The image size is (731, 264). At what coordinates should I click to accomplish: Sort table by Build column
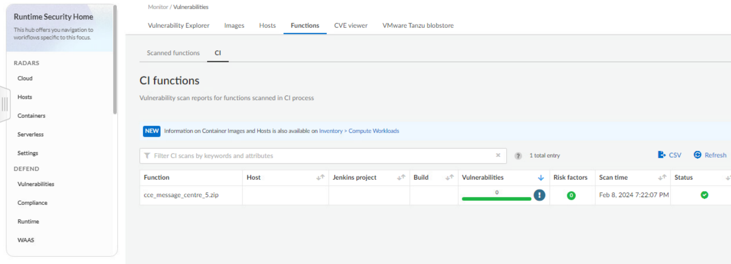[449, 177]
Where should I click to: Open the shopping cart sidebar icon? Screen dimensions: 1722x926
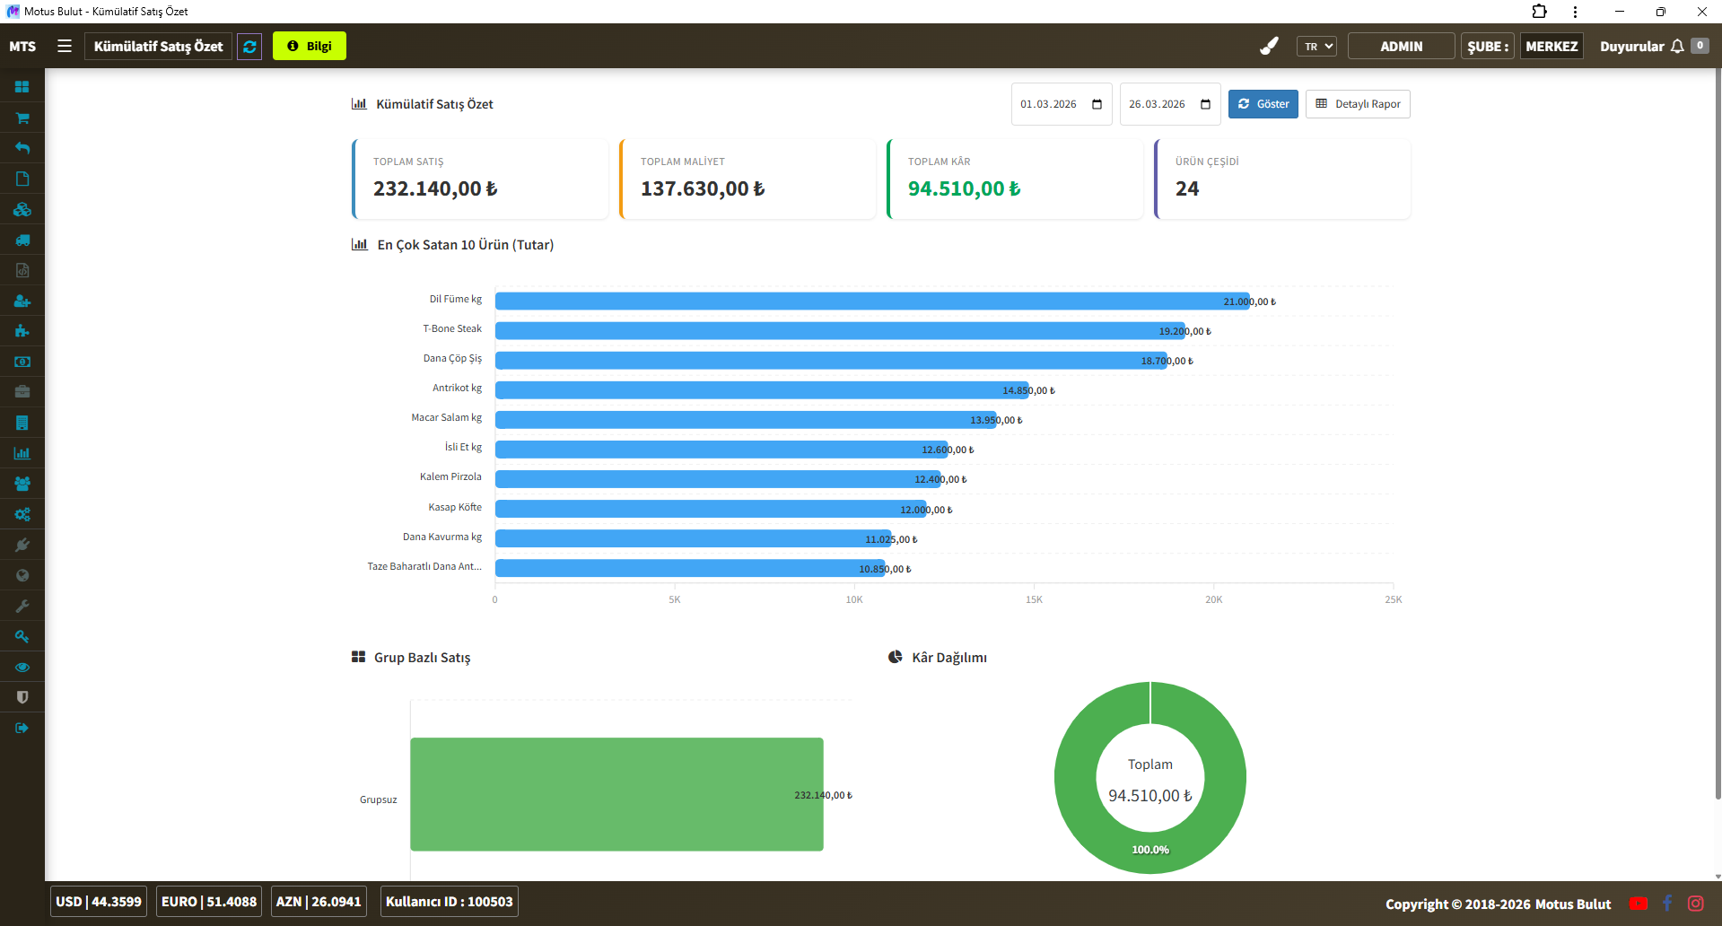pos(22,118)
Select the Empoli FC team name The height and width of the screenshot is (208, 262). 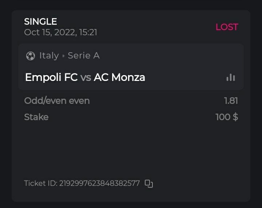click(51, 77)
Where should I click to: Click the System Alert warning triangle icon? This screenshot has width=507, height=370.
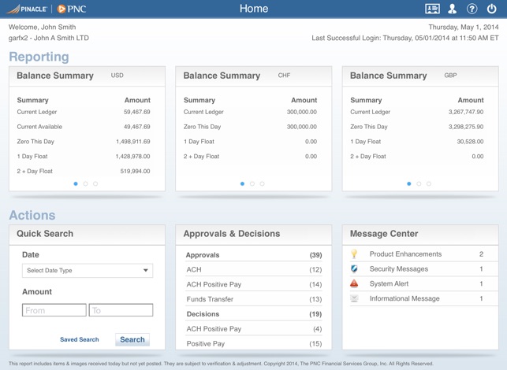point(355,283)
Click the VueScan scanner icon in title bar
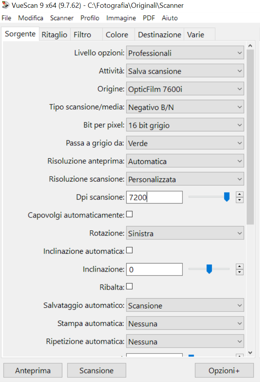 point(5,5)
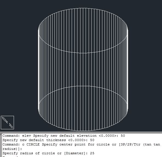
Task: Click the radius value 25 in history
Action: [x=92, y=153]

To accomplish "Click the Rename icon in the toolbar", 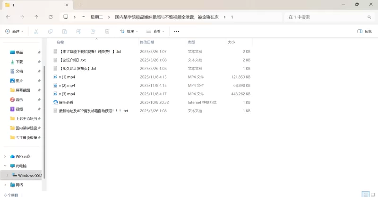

◆ **What needs to be done**: A word-for-word copy of the lines from the one with "Where should I click to: Click" through the last line of the data above is required, with both end lines included and no pictures.

◆ **Written response**:
Where should I click to: Click the System Alert warning triangle icon? This screenshot has width=507, height=370.
point(355,283)
Click the VueScan scanner icon in title bar
 point(5,5)
Task: Click the radius value 25 in history
Action: [x=92, y=153]

To accomplish "Click the Rename icon in the toolbar", 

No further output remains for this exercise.